● **TASK INSTRUCTIONS**
The records that follow should be returned exactly, pictures excluded.

● **DATA SHOWN**
------

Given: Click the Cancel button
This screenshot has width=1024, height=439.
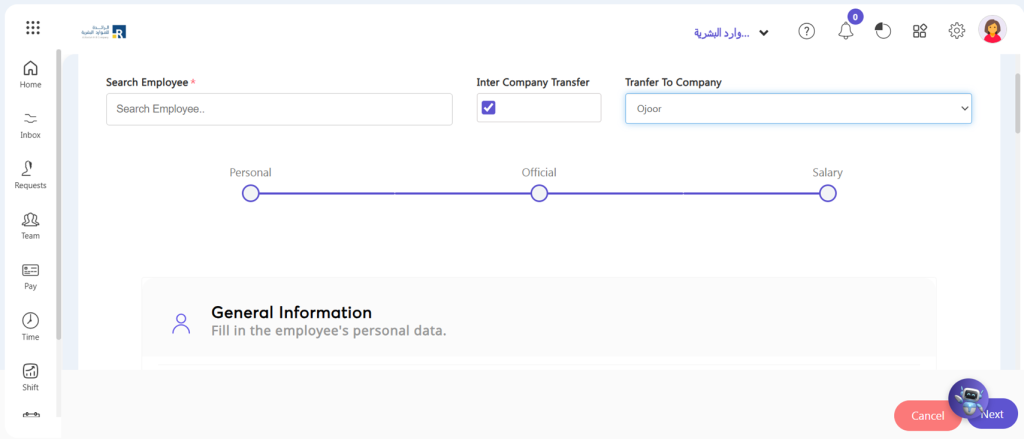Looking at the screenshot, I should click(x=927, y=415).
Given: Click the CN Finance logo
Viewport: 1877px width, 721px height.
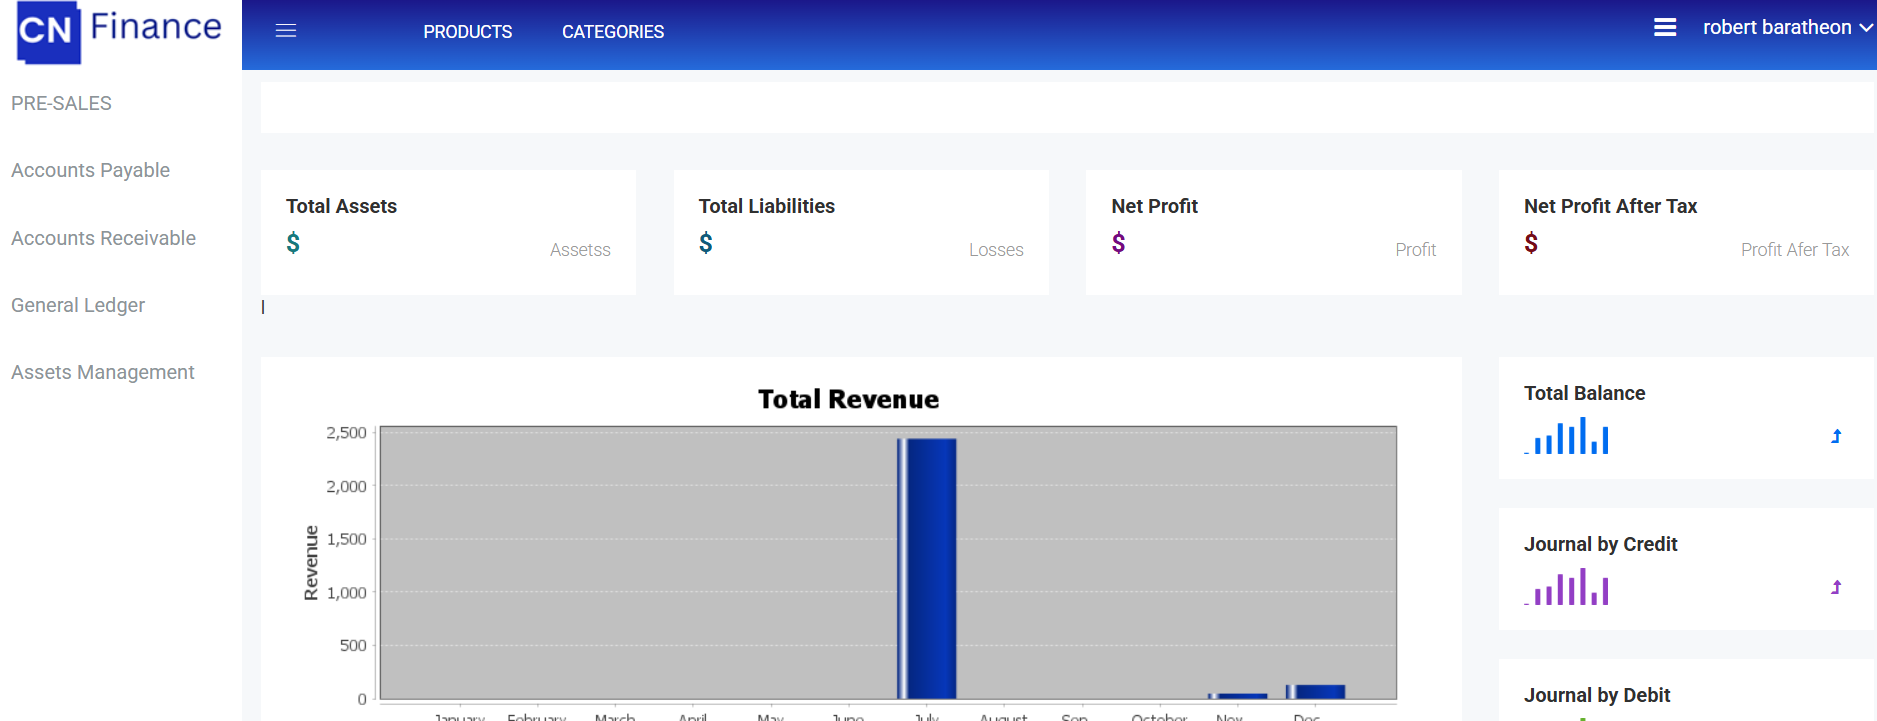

------

● **FINISHED EXERCISE**
Given: Click the Cancel button
This screenshot has width=1024, height=439.
Looking at the screenshot, I should click(x=927, y=415).
Given: Click the CN Finance logo
Viewport: 1877px width, 721px height.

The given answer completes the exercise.